Gastroesophageal reflux disease affects the QOL of patients undergoing distal gastrectomy. In those patients, the prevention and treatment of gastroesophageal reflux disease are important for maintaining a good postoperative QOL. Symptoms of gastroesophageal reflux have been reported to occur in about 30% of the patients undergoing distal gastrectomy with B-I [1, 2]. The pathogenesis of the reflux esophagitis comprised two factors: duodenogastric and gastroesophageal reflux. With this pathogenesis, B-I often results in duodenogastric reflux, whereas R-Y tends to prevent duodenogastric reflux [12-14]. We encountered a patient with severe reflux esophagitis after distal gastrectomy with B-I anastomosis and converted the anastomosis to R-Y Simultaneous pH monitoring of the lower esophagus and remnant stomach showed a similar mean pH value in the esophagus and remnant stomach before the R-Y conversion. However, the mean pH value of the esophagus decreased and a discrepancy in the pH value between the esophagus and the remnant stomach appeared after the R-Y conversion [14]. It was thus speculated that the R-Y conversion affected not only duodenogastric reflux but also gastroesophageal reflux. In the present study, we evaluated the findings that cause gastroesophageal reflux using endoscopy and CT scans. The laxation of the cardia affects gastroesophageal reflux, and the presence of a hiatus hernia plays a key role in reflux esophagitis [16-18]. We analyzed the pre- and postoperative findings of the cardia in patients with B-I or R-Y procedures using the K-form and V-grades related to the endoscopic findings of reflux esophagitis [1].

In the B-I group, the incidence of reflux esophagitis increased after the operation. The postoperative findings of the K-form and V-grades in the B-I group were significantly worse than the preoperative findings. By contrast, no change in the incidence of reflux esophagitis was observed in the R-Y group. In most patients in the R-Y group, the postoperative appearance of the cardia was preserved. Our findings suggest that the worse endoscopic findings observed regarding the valvular appearance and hiatus hernia may thus possibly be causes of gastroesophageal reflux. The worse appearance of the cardia is thus related to gastroesophageal reflux, and it thereby affects the incidence of postoperative reflux esophagitis. In contrast, the R-Y operation preserved the gastroesophageal valve and prevented reflux esophagitis.

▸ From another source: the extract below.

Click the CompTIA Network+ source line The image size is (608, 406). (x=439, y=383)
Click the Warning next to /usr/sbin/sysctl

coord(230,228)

In addition, gastroesophageal reflux that occurs during the nighttime in patients who have undergone a distal gastrectomy has been found to be an important factor in the occurrence of reflux esophagitis. We evaluated the height of the remnant stomach on CT scans obtained with the patient supine. We measured the distance between the top of the remnant stomach and the esophagus. In the B-I group, the remnant stomach had been pulled to the right upper cavity perform gastroduodenal anastomosis, and it was therefore positioned over the vertebra. Hence the remnant stomach was located in a higher position in the B-I group, and as a result gastroesophageal reflux tended to occur more easily. A high position of the remnant stomach in the supine position may thus be a cause of reflux esophagitis after distal gastrectomy. On the other hand, in the most patients from the R-Y group, the remnant stomach was located in the left upper abdominal cavity where the fundus was originally located, and the distance between the esophagus and the remnant stomach was less than in the B-I group. R-Y therefore has some physical advantages for preventing gastroesophageal reflux.

Conclusion

Two anatomic changes that promote gastroesophageal reflux occur because of the tension caused by the gastroduodenal anastomosis. One of these changes was the presence of abnormal findings in the cardia affected by the enlarged angle of HIS. The other change was the position of the remnant stomach. In the present study, determination of the cardia with B-I reconstruction and the position of the remnant stomach were therefore considered important factors contributing to the occurrence of reflux esophagitis after distal gastrectomy. In contrast, R-Y was shown to preserve the endoscopic findings of the cardia and position of the remnant stomach. R-Y might therefore help prevent not only the occurrence of duodenogastric reflux but also gastroesophageal reflux.